Il consulente di parte può trattare i dati sensibili dell’interessato quando la loro elaborazione rimanga circoscritta ai soggetti del rapporti processuale

Redazione 06/08/12
Scarica PDF Stampa

Anna Costagliola

La Corte di cassazione, nella sentenza n. 13914 del 2 agosto 2012, afferma l’importante principio in base al quale il diritto alla privacy può subire legittime limitazioni quando vengano in rilievo garanzie correlate al diritto di difesa, ovvero per far valere o difendere un diritto in giudizio, sicchè il consenso dell’interessato al trattamento dei dati personali, nella specie sensibili in quanto attinenti alla salute, non è necessario.

Con detta sentenza, pertanto, è respinto il ricorso proposto dall’istante volto ad ottenere il risarcimento dei danni per l’illecito trattamento dei suoi dati sensibili compiuto da un professionista chiamato a redigere, nell’ambito di una causa che lo opponeva al datore di lavoro, un parere pro veritate  sulla CTU già espletata richiesto dal difensore di controparte. Il consulente si era avvalso, per l’espletamento dell’incarico, esclusivamente di atti e documenti già esistenti negli atti di causa, esprimendo una valutazione critica sull’espletata CTU; nella fattispecie concreta, l’accesso alle carte «incriminate» da parte del perito è qualificato come necessario all’esercizio del diritto di difesa del datore di lavoro. Ne deriva che è lo stesso interessato, in qualche modo, a comunicare i propri dati sensibili al consulente di parte. Precisa, infatti, la Corte che, qualora sia lo stesso interessato a «comunicare» i propri dati sensibili a uno o più soggetti determinati diversi dall’interessato, in qualunque forma, anche mediante la loro messa a disposizione, la «elaborazione» dei detti dati da parte di tali determinati destinatari della comunicazione sfugge all’applicazione della disciplina speciale sulla protezione dei dati sensibili e rivive pienamente il diritto di difesa di cui all’art. 24 Cost. Ciò vale anche con riguardo all’espletamento della perizia di parte, giacchè il diritto di difesa si esplica anche mediante la produzione di una perizia stragiudiziale, la quale può essere utilizzata dalla parte per trarne argomenti difensivi volti a confutare una consulenza tecnica d’ufficio.

Pertanto, affermano i giudici di legittimità, è «destinatario determinato» della comunicazione dei dati operata dall’interessato anche il consulente di parte che il difensore in giudizio può nominare, se l’elaborazione delle informazioni da lui eseguita venga comunicata esclusivamente ai destinatari dei dati sensibili forniti dall’interessato; e ciò a prescindere da ogni autorizzazione concessa dal giudice.
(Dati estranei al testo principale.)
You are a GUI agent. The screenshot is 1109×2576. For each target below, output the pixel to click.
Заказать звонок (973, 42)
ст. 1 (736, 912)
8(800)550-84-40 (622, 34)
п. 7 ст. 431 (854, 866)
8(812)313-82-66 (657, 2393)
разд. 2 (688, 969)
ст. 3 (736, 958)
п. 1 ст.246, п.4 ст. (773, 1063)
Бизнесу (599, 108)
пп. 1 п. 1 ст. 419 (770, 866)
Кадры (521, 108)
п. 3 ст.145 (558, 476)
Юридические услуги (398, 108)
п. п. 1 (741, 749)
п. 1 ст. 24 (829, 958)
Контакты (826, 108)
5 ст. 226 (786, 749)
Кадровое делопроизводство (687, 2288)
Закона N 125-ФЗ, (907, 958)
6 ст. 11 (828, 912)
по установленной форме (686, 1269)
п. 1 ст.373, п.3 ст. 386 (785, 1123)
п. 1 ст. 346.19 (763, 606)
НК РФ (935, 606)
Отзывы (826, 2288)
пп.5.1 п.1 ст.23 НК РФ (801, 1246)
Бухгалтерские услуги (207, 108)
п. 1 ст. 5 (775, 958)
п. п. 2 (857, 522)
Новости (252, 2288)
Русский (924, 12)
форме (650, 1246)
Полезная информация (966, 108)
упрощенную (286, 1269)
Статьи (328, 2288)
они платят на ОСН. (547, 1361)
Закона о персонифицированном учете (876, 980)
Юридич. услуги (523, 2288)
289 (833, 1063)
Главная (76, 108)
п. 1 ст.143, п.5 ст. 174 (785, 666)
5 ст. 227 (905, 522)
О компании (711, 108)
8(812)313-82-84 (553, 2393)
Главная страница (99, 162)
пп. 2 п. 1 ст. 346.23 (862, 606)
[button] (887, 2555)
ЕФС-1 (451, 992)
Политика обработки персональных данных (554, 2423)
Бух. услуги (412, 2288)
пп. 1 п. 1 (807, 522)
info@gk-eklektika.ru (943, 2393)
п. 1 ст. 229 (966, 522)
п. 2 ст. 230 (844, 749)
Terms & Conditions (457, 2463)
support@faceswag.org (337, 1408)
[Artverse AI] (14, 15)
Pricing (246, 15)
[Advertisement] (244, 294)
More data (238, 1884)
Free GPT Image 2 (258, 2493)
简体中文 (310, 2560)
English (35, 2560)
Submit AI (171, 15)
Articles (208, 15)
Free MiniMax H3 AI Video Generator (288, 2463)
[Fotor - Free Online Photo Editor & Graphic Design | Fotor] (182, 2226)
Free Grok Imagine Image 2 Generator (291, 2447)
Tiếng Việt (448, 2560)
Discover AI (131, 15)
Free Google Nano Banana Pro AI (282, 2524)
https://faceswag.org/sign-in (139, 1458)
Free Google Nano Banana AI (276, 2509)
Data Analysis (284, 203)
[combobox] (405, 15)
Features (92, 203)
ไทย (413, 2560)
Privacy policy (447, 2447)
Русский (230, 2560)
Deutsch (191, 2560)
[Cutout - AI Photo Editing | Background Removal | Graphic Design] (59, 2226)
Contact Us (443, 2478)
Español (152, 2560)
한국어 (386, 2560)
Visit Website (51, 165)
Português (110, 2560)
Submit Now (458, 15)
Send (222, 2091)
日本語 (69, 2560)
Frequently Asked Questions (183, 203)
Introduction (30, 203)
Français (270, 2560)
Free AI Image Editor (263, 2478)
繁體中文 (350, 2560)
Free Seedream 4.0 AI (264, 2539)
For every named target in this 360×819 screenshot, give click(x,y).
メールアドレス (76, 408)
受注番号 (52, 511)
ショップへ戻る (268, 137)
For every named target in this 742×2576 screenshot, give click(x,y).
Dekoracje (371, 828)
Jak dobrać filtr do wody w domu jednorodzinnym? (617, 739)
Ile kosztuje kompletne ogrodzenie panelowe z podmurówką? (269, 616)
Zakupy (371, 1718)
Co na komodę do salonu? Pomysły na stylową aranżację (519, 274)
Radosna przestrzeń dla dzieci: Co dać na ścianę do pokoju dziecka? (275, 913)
In definitiva, l’utilizzo delle informazioni da parte del perito di parte avversaria nell’ambito dell’attività di difesa processuale deve essere considerato lecito, sempre che le conclusioni a cui lo stesso giunga vengano diffuse solo nell’ambito dei soggetti del rapporto processuale, ovvero parti, difensori, giudice, ausiliari, consulenti delle parti. D’altra parte, conclude la Corte, il professionista incaricato di redigere il parere risulta titolato al trattamento dei dati riservati in virtù dell’autorizzazione generale del Garante della privacy concessa ai liberi professionisti, ove detto trattamento risulti «strettamente indispensabile per l’esecuzione di specifiche prestazioni professionali richieste dai clienti per scopi determinati e legittimi» e sempre che il trattamento medesimo sia finalizzato all’espletamento di un incarico tra quelli che il libero professionista è legittimato ad eseguire in base al proprio ordinamento professionale, come quello di far valere o difendere un diritto, anche da parte di un terzo, in sede giudiziaria.